Was Frauen für Männer bedeuten

Ausgabe: 1993 | 1

Die beiden Sozialwissenschaftlerinnen Benard und Schlaffer haben mit diesem Band eine weitere Diagnose des männlichen Selbstverständnisses und des derzeitigen Entwicklungsstandes der Spezies anhand von Interviews und Analysen literarischer Zeugnisse erstellt. Ihr Befund: Während Frauen große Entwicklungsschritte vollzogen und sich zumindest aus der materiellen Abhängigkeit befreit haben, ist der Wille zur Veränderung des Status quo, der den männlichen Zeitgenossen wesentlich mehr Bequemlichkeit bietet als den weiblichen, nur in Ansätzen festzustellen.
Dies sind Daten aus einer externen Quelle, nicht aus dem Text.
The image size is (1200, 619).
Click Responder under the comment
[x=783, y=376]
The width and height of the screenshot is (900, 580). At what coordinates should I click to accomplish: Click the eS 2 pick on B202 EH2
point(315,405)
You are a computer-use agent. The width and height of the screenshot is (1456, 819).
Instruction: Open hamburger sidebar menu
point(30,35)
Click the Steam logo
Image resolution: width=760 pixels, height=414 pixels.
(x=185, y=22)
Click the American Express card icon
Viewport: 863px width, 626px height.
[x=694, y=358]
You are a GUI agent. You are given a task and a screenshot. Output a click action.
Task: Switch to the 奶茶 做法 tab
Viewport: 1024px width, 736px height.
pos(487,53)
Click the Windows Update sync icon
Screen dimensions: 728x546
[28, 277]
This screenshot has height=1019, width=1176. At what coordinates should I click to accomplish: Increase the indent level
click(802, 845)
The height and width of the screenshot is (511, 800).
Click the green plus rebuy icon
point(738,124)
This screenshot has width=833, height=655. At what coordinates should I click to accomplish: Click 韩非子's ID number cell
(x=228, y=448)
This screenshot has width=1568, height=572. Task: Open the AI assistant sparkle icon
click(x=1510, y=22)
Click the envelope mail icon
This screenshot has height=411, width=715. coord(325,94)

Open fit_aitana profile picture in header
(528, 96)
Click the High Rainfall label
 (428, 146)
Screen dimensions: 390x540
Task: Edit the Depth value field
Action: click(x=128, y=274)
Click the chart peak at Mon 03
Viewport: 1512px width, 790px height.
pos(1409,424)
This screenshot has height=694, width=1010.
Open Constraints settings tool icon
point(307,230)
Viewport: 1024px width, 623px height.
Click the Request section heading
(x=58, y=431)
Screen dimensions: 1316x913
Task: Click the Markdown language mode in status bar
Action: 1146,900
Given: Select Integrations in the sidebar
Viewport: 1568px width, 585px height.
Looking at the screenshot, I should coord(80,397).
Abgesehen von der ungleichen Verteilung der häuslichen Pflichten wird auch Beziehungsarbeit noch immer weitgehend den Frauen überlassen. Die Analysen der Interviews und der Schlüsselromane "Die unerträgliche Leichtigkeit des Seins" von Milan Kundera und "Damage" von Josephine Hart ergeben ein gegenläufiges Bild von öffentlichem und privatem Leben. Das mit Attributen wie "tatkräftig" und „entschlußfreudig" geschmückte Geschlecht scheint im privaten, d. h. im Beziehungsbereich passiv und überläßt Entscheidungen in dieser Richtung lieber der Partnerin. Für die Symptome "emotionelle Armut" und "soziale Verweigerung" werden Ursachen in der Kindheit aufgespürt. Das Bild einer gleichberechtigten Partnerschaft durch eine harmonische Elternbeziehung verinnerlichen zu können ist nur wenigen gegönnt. Da der zumindest emotional abwesende Vater kein Rollenvorbild anbietet, ist die einzig "funktionierende" Mann/Frau-Verbindung die zwischen Mutter und Sohn. Das durch die starke Mutterbindung verinnerlichte Frauenbild wird später auf die Partnerin übertragen. Das Fiasko ist vorhersehbar, da Partnerschaft nicht mehr kindliche Abhängigkeit, sondern erwachsenes Verantwortungsbewußtsein erfordert. Wie die Spurensicherungen aufzeigen, existieren Frauen in Männerköpfen noch immer als Klischeebilder. Die alte Dichotomie zwischen "Heiliger" und "Hure" scheint noch nicht überwunden. Auch Männer leiden unter dem Druck, ein bestimmtes Muster, ein Bild von "Männlichkeit" erfüllen zu müssen. Der Mangel an Identität, die schmerzhafte Aufgabe, sich aus den Bildern zu befreien und den Zugang zur eigenen Persönlichkeit und den eigenen Gefühlen zu finden, skizziert ein beeindruckendes, an den Schluß des Buches gestelltes Selbstporträt eines Mannes, der nichts anderes sein will als einfach er selbst. G. K.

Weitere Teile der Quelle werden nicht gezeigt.